Exercise directions -
Pull out the lines of the records below, starting at the line that contains "coordinates (1411, 704)." and ending at the line that contains "center [143, 796].", and copy them verbatim, including both of those lines.

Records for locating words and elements
━━━━━━

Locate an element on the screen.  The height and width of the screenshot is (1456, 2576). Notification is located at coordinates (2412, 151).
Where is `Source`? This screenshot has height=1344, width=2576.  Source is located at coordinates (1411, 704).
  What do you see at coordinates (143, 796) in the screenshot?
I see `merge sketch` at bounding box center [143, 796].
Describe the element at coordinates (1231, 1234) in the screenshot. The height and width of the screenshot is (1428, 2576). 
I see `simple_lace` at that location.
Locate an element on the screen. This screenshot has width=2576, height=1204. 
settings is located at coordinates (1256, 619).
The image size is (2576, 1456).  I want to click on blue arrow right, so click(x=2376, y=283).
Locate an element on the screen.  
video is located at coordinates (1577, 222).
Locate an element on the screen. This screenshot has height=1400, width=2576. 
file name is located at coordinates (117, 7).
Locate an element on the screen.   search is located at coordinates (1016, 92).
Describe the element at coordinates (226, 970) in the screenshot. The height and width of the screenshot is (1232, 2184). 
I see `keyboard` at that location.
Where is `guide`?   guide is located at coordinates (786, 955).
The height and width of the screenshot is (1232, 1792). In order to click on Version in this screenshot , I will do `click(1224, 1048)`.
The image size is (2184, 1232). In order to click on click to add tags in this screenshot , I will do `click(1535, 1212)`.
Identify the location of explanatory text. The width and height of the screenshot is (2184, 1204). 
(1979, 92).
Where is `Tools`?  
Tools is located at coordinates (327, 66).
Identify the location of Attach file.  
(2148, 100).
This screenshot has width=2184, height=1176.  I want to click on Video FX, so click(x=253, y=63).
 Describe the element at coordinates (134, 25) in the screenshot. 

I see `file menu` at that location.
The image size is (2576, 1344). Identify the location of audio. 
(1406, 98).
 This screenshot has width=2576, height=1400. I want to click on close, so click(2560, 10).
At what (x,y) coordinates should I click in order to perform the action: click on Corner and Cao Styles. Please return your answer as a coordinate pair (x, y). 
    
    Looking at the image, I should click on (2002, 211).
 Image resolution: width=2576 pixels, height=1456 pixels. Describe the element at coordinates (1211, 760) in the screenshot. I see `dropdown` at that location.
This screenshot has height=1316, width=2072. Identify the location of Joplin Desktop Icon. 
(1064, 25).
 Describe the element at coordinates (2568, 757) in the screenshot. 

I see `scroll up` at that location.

━━━━━━

Task solution -
Where is `Source`? This screenshot has height=1344, width=2576.  Source is located at coordinates (1411, 704).
  What do you see at coordinates (143, 796) in the screenshot?
I see `merge sketch` at bounding box center [143, 796].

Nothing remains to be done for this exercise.